Top of Source data
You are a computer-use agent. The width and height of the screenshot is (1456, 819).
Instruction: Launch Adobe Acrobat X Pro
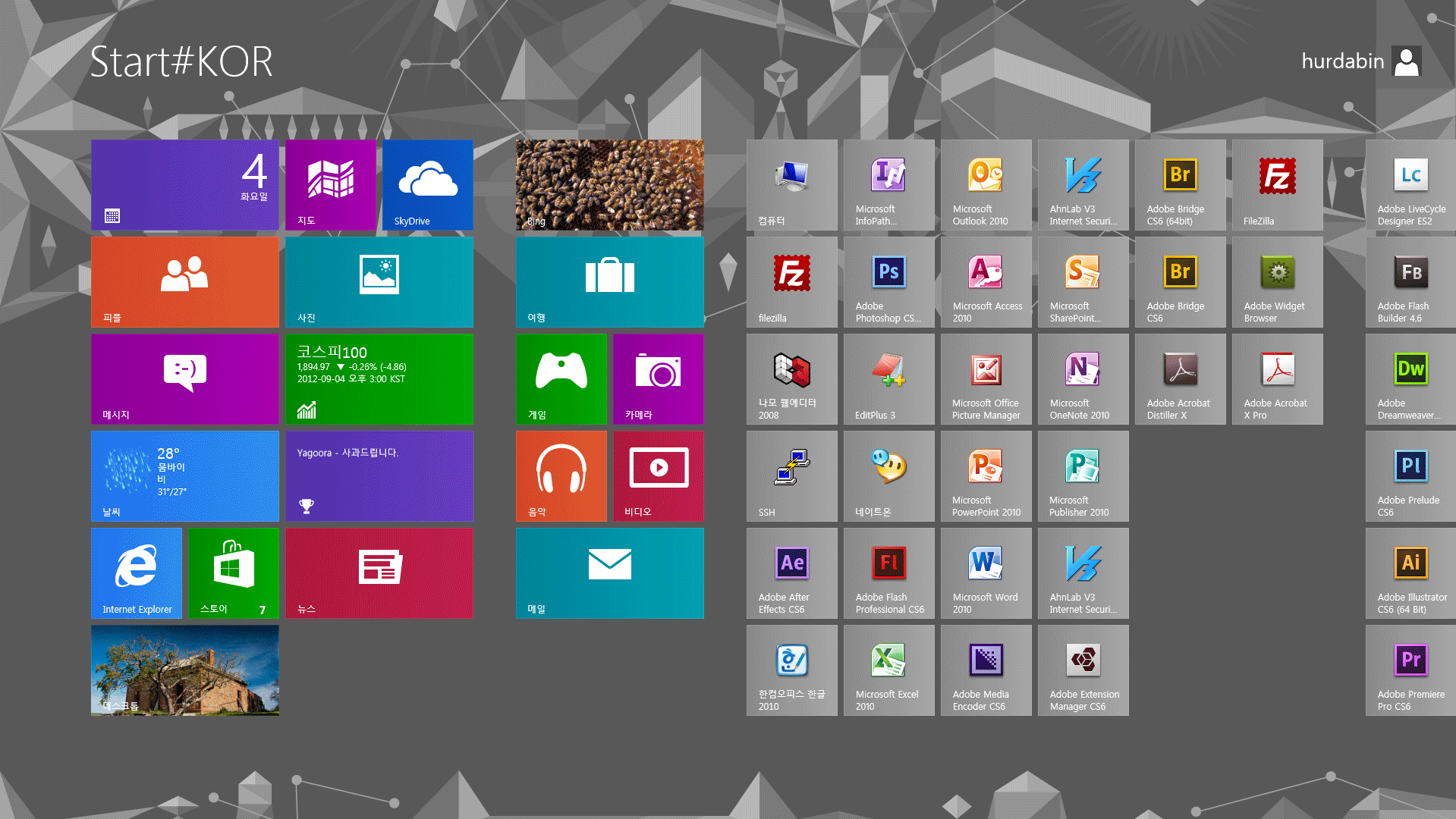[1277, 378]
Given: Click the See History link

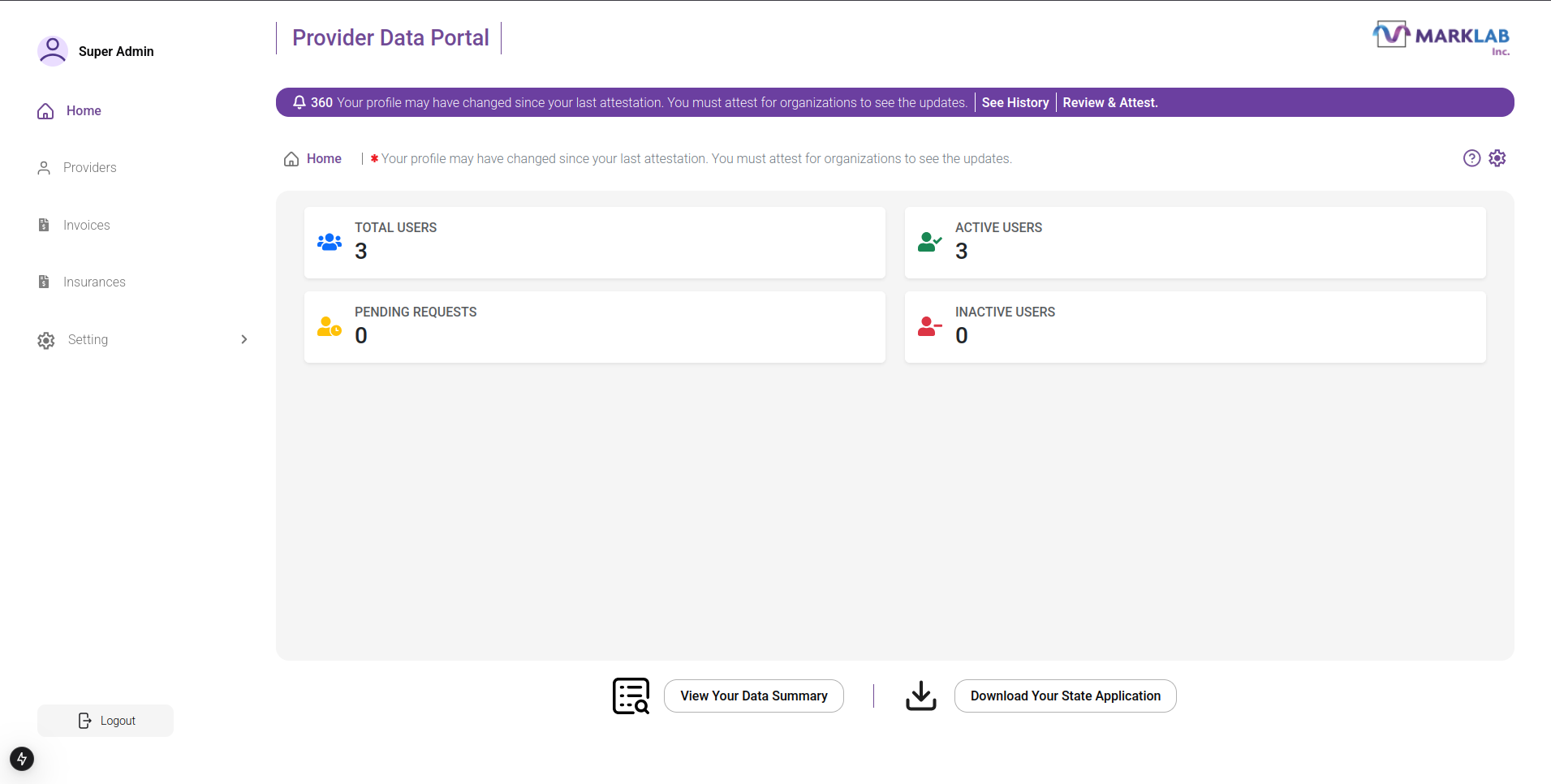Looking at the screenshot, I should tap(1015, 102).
Bottom of Source data
* [Your task]: Every line in the data above needs to be given again exactly, pictures aside.

* [Exercise answer]:
You are a computer-use agent. The width and height of the screenshot is (1456, 819).
Instruction: Launch Adobe Acrobat X Pro
[1277, 378]
Given: Click the See History link

Looking at the screenshot, I should tap(1015, 102).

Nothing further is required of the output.